‘De nier ce qui est, et d’expliquer ce qui n’est pas’ As the all American hero Forest Gump so cleverly put it, ‘life is a box of chocolates, you never know what you’re gonna get. ” Mr. Edgar Allan Poe disagrees with that. He believes life is a game where “mind must conquer mind” and where the players must be keen and only be able to pay attention to detail, but they must be able to use that detail to their advantage. Life is a game of chess or checkers, and we stumble along in our lives playing one game after another, acquiring new opponents along the way.
Our futures, as well as ourselves, are measured by how many of those games we win and the technique we used. This idea is exemplified in the short story Murders In the Rue Morgue by the cunning character Dupin. Also, this story is interestingly preceded by a commentary of Poe describing the games of chess, draughts (aka Checkers) and a card game. Out of these three one can gather that Poe rather likes Checkers and thinks that it is superior to chess because chess has “various and bizarre motions, with various and valuable values, what is only complex, is mistaken for what is profound.
” He explains that what is important in this game is attention to the game and to other person and a game is won when one player oversees a move and so the other wins. “It is the more concentrative rather than the more acute player who conquers. ” But in draughts the moves are unique and have but little variation, “the probabilities of inadvertence are diminished, and what advantages are obtained by either party are obtained by superior acumen. ” Even though it seems his preferred game is draughts I believe the game his characters play in this story is chess.
Dupin and the narrator meet at a bookstore and become friends and decide to live together. One particular day while reading the Gazzette des Tribunaux (I believe this title for a paper to be interesting because it means the Courts Paper, which seems to me to be a source of truth or of the facts which is exactly the paper’s function in the story: it provides the details facts of the murders) the two men come upon a extraordinary story about the murder of two women living in the mansion or castle of the Rue Morgue.

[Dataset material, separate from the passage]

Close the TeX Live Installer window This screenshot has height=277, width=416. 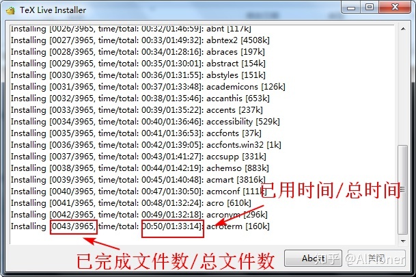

These murders wouldn’t be so unordinary except for their grotesqueness in nature and the violent manner in which they were committed. The police are baffled and have not a clue as to where to begin and have rendered this case impossible. This is where the game begins. For Dupin, this is exactly where he likes to begin, from behind. He has given the police their chance and choice of attack and now he comes for his observation. We have already experienced the uniqueness and keenness of his observational skills and so now we watch as he controls this game of the Parisian Police vs.
Dupin. And there are also 16 pieces (characters) in play, not counting the police or functionary at the end, and Dupin which makes this chess game even more lifelike. The police don’t have a motive, or mode of ingress and egress, and so are very baffled by the whole mystery and don’t have any leads. They are “confounded by the seeming absence of the motive- not for the murder itself- but for the atrocity of the murder. ” And so after using up all their “moves” they have positioned themselves in a sort of stalemate, which leaves the board open for Dupin to control.